Data extract —
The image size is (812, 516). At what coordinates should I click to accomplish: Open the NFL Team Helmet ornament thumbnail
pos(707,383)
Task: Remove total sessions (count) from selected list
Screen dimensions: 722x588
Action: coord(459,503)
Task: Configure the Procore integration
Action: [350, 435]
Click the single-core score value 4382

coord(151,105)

--

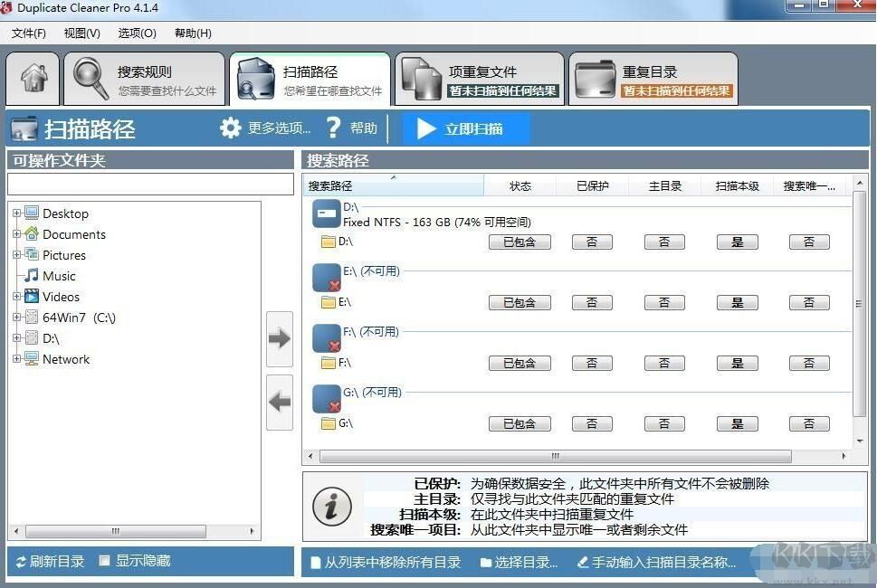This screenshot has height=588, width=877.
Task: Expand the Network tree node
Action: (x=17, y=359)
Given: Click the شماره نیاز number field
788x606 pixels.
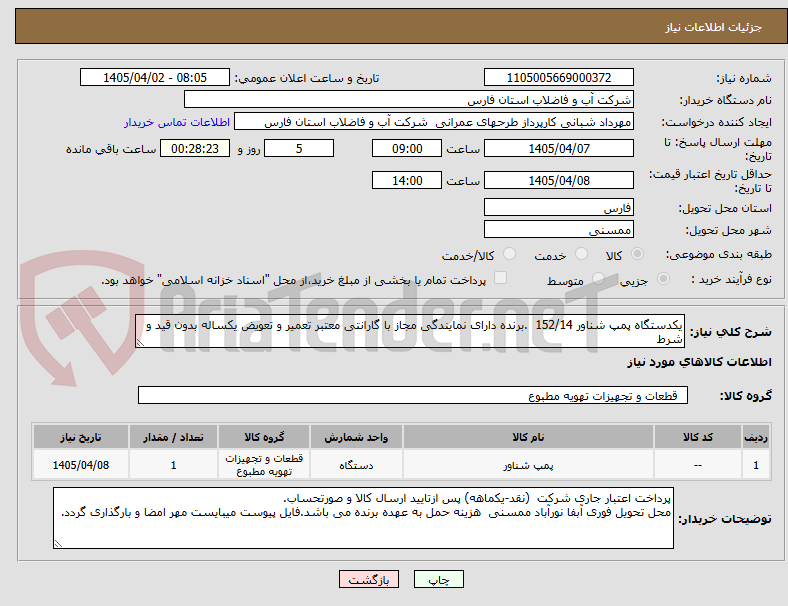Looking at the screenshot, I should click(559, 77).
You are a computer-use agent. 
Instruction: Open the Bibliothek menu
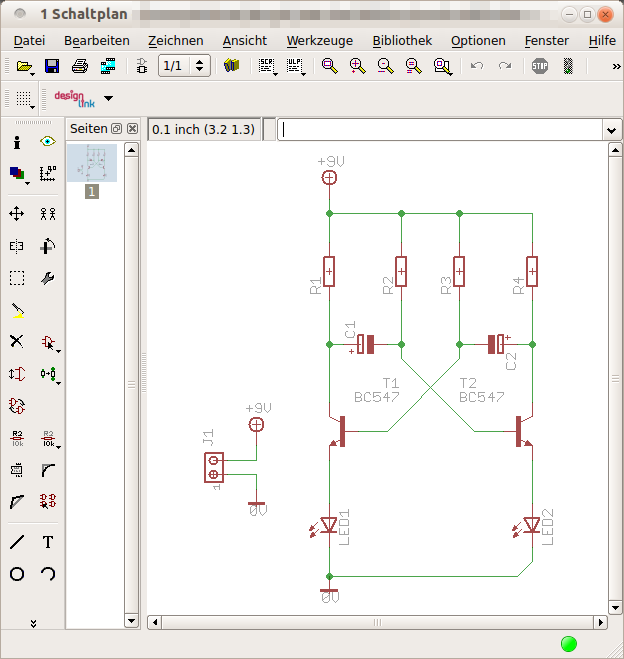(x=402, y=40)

Description of the task — Please, from the entries above, set down exactly the lines from the one containing "The image size" through the one containing "Task: Remove total", and only those.

Answer area —
The image size is (812, 516). At what coordinates should I click to accomplish: Open the NFL Team Helmet ornament thumbnail
pos(707,383)
Task: Remove total sessions (count) from selected list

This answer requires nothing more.